*Problem to work on*
Rewrite the part of the material that opens with the line containing "You are a GUI" and closes with the line containing "This screenshot has width=640, height=440.", replacing "screenshot" with "screen capture" and leaving everything else unchanged.

[Records from a data collection]
========================================================================

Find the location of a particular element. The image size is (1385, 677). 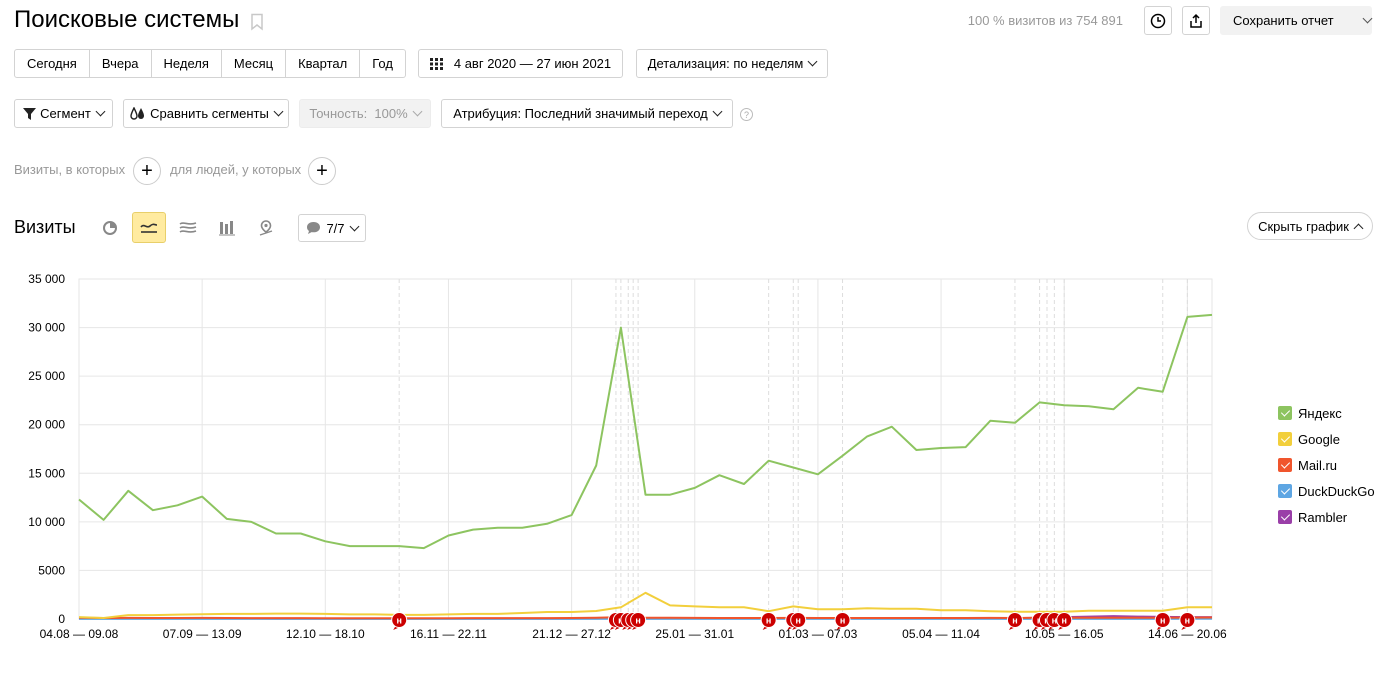

attribution-dropdown: Атрибуция: Последний значимый переход is located at coordinates (587, 114).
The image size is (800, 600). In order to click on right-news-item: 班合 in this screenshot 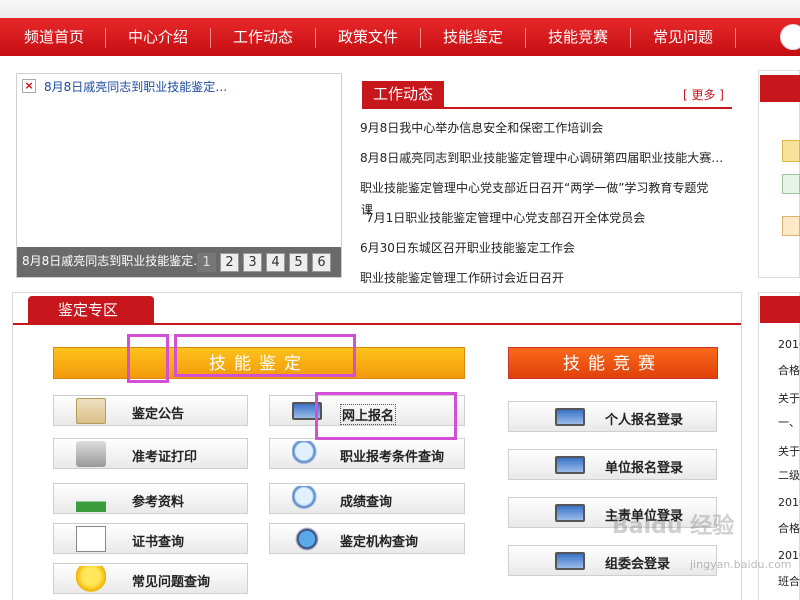, I will do `click(789, 581)`.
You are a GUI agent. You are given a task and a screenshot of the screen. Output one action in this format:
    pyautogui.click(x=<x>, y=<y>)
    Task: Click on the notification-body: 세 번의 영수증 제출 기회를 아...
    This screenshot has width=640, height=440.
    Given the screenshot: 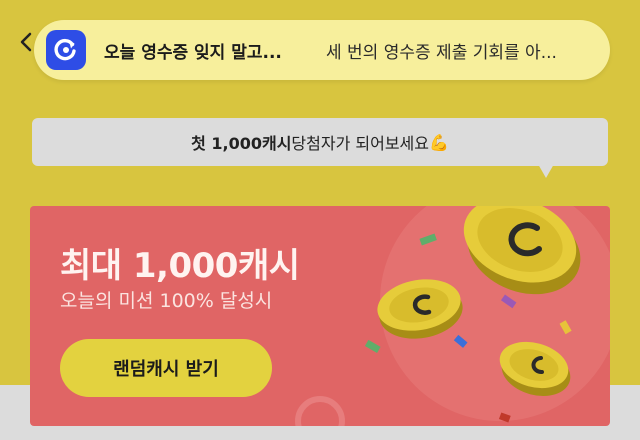 What is the action you would take?
    pyautogui.click(x=442, y=53)
    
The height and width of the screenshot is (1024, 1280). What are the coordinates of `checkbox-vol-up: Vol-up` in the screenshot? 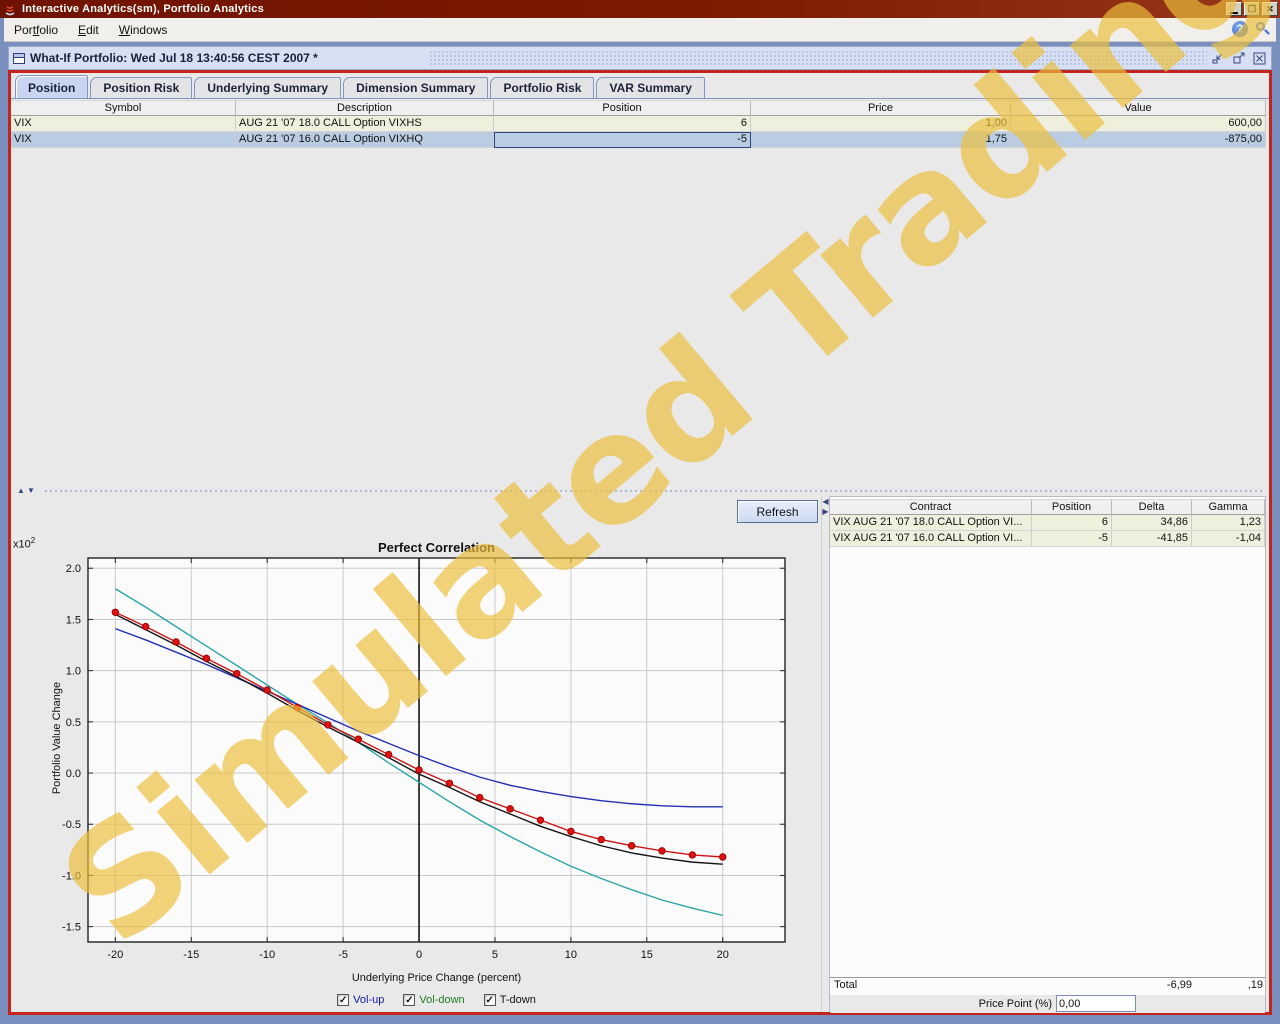 It's located at (360, 1000).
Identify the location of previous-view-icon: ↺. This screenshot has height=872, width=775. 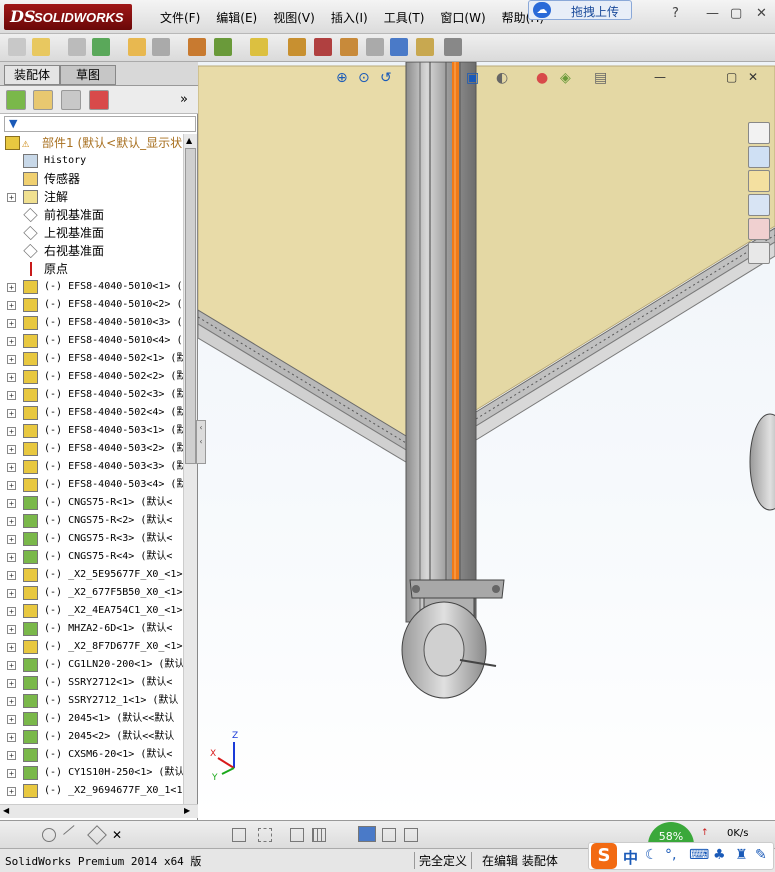
(386, 78).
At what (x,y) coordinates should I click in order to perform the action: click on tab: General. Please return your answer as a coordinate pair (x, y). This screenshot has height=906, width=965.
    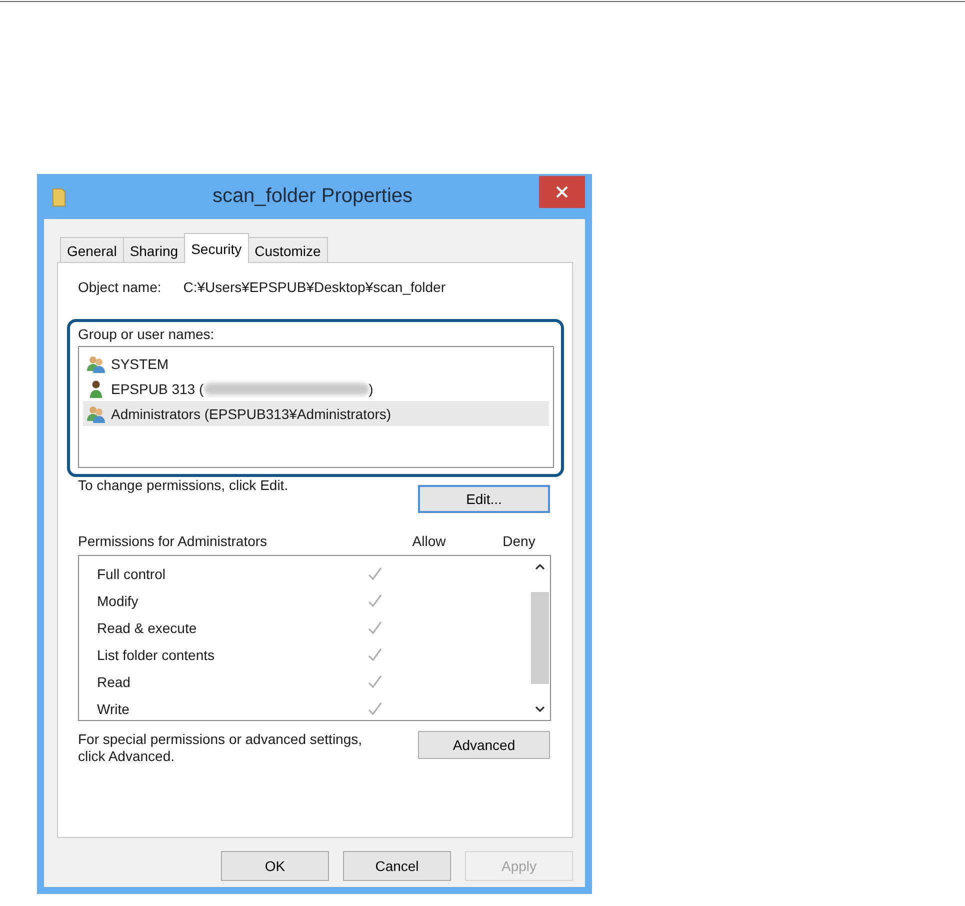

========================================================================

*Expected output*
You are a GUI agent. You are given a task and a screen capture of the screen. Output one action in this format:
    pyautogui.click(x=<x>, y=<y>)
    Task: Click on the notification-body: 세 번의 영수증 제출 기회를 아...
    This screen capture has width=640, height=440.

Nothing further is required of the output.